La actual legislatura, la del Gobierno de coalición PSOE-Podemos, arrancó a finales de 2019. Unos meses antes de que se desatara la pandemia mundial que provocó la suspensión de la actividad económica global durante más de un año. Durante ese ejercicio, los gobiernos de todo el planeta realizaron muchos experimentos, algunos potencialmente acertados (aunque falta todavía mucha revisión rigurosa de sus efectos) y otros claramente fallidos. En particular, el exceso de estímulos monetarios y fiscales que se aprobaron en 2020 y 2021 han conducido a la actual inflación que, a su vez, está llevando a una acelerada retirada de esos estímulos fiscales y, sobre todo, monetarios (subidas de los tipos de interés). Se aceleró demasiado y ahora toca frenar de manera precipitada, poniendo consecuentemente en riesgo la recuperación global (recuperación construida en parte sobre los pies de barro del inflacionismo). Y entre todos los países occidentales, el que peor está saliendo de este complicado entorno es España.

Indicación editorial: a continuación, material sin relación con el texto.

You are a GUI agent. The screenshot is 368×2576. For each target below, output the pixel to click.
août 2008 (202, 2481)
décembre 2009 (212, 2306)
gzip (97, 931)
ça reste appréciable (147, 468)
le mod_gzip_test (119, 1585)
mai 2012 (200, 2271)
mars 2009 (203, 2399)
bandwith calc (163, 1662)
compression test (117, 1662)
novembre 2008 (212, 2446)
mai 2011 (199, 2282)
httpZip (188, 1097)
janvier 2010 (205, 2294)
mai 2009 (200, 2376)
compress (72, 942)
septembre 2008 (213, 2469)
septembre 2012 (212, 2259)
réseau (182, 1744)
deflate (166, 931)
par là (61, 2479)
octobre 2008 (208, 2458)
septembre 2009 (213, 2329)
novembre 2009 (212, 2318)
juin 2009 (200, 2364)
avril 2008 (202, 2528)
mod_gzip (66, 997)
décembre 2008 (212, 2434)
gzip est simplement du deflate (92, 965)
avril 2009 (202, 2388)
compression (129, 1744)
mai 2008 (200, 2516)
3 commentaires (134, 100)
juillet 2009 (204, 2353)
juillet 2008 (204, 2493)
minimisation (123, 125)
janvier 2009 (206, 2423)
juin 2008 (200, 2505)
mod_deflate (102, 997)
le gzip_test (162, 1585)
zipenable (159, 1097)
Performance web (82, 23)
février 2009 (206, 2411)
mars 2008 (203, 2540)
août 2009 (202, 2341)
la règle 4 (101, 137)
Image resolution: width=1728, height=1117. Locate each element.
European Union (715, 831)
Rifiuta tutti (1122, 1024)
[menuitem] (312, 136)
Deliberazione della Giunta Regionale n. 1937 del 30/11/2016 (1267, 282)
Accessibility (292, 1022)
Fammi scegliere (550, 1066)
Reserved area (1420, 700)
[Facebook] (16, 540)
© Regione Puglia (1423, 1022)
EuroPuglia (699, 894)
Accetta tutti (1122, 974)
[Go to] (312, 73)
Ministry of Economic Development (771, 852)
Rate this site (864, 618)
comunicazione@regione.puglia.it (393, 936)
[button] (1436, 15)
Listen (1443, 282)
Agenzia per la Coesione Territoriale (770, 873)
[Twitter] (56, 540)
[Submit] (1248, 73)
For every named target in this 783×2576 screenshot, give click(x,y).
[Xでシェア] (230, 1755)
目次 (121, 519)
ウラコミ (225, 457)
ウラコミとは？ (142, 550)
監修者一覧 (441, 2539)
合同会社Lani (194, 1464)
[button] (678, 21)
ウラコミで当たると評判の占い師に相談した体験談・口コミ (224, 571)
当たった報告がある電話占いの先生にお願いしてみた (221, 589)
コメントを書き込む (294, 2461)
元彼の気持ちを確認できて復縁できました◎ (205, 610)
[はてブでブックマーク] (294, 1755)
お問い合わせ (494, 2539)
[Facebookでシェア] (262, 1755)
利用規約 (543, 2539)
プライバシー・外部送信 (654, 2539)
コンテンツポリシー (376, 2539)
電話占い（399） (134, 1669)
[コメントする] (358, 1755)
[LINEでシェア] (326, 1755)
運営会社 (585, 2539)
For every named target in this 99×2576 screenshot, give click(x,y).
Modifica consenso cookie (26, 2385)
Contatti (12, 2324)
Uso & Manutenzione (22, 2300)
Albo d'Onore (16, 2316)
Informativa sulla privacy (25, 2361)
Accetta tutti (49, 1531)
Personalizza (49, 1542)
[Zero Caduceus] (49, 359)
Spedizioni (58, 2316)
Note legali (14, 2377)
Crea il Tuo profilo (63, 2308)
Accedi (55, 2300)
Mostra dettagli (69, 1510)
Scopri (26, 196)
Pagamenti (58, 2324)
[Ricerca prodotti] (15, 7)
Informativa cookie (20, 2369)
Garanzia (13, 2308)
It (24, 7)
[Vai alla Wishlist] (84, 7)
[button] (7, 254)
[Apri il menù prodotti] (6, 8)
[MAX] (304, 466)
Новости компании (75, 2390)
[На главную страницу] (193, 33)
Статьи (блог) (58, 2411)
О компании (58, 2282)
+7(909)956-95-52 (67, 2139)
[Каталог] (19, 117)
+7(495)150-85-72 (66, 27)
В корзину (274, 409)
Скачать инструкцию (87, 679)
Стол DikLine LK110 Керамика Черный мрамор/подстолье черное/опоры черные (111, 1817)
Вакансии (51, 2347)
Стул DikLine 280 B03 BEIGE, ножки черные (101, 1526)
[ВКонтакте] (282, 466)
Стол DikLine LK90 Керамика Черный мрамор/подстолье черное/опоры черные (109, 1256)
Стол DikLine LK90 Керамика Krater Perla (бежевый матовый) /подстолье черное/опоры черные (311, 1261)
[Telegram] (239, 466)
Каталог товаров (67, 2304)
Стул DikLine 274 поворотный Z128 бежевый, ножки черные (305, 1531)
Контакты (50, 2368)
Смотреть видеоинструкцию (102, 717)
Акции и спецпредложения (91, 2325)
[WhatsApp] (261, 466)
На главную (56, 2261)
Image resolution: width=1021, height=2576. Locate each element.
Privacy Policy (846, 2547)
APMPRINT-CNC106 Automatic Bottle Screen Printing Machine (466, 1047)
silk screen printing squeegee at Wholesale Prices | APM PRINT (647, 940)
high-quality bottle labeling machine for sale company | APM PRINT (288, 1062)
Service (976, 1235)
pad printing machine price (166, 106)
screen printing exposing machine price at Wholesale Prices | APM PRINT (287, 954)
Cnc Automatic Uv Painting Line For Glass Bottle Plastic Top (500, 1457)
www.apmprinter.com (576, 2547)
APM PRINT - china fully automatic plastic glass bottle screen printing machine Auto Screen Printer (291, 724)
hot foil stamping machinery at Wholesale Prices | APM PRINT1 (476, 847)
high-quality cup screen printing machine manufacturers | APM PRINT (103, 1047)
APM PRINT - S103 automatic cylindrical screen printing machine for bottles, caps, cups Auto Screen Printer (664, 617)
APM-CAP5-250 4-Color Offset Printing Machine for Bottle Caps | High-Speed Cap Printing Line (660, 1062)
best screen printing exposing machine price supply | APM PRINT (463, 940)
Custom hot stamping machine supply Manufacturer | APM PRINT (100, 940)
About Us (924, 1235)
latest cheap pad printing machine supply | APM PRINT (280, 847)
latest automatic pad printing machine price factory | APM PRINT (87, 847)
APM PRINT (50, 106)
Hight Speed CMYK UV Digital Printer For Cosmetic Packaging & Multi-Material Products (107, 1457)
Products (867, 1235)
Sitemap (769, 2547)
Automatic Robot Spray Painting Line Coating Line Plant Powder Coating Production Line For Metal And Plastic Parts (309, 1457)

De entrada, fuimos el país europeo cuyo PIB más se desmoronó durante 2020, en parte por nuestra dependencia del turismo. Sin embargo, la esperanza residía en que también fuéramos uno de los países que más rebotáramos en 2021. Pero no, nuestro crecimiento estuvo en el promedio europeo, de modo que nos convertimos en uno de los pocos países desarrollados que todavía no ha recuperado su nivel de PIB previo a la pandemia. Ni siquiera los bienaventurados fondos europeos que iban a transformar la estructura productiva de nuestro país para los próximos 30 años han permitido que anualmente generemos tanta riqueza como lo hacíamos en 2019. Pero después nos plegamos de hombros y nos autoconvencimos de que al menos, a mediados de 2022, volveríamos a estar dónde estábamos. Y tampoco. El más complicado contexto geopolítico global colocó primero las expectativas de recuperación del PIB prepandemia a finales de 2022 y ahora, cuando parece claro que los tipos de interés van a estar más altos de lo inicialmente anticipado, la Comisión Europea ubica nuestro horizonte de recuperación a mediados de 2023. Es decir, prácticamente al final de la presente legislatura. Cuatro años perdidos.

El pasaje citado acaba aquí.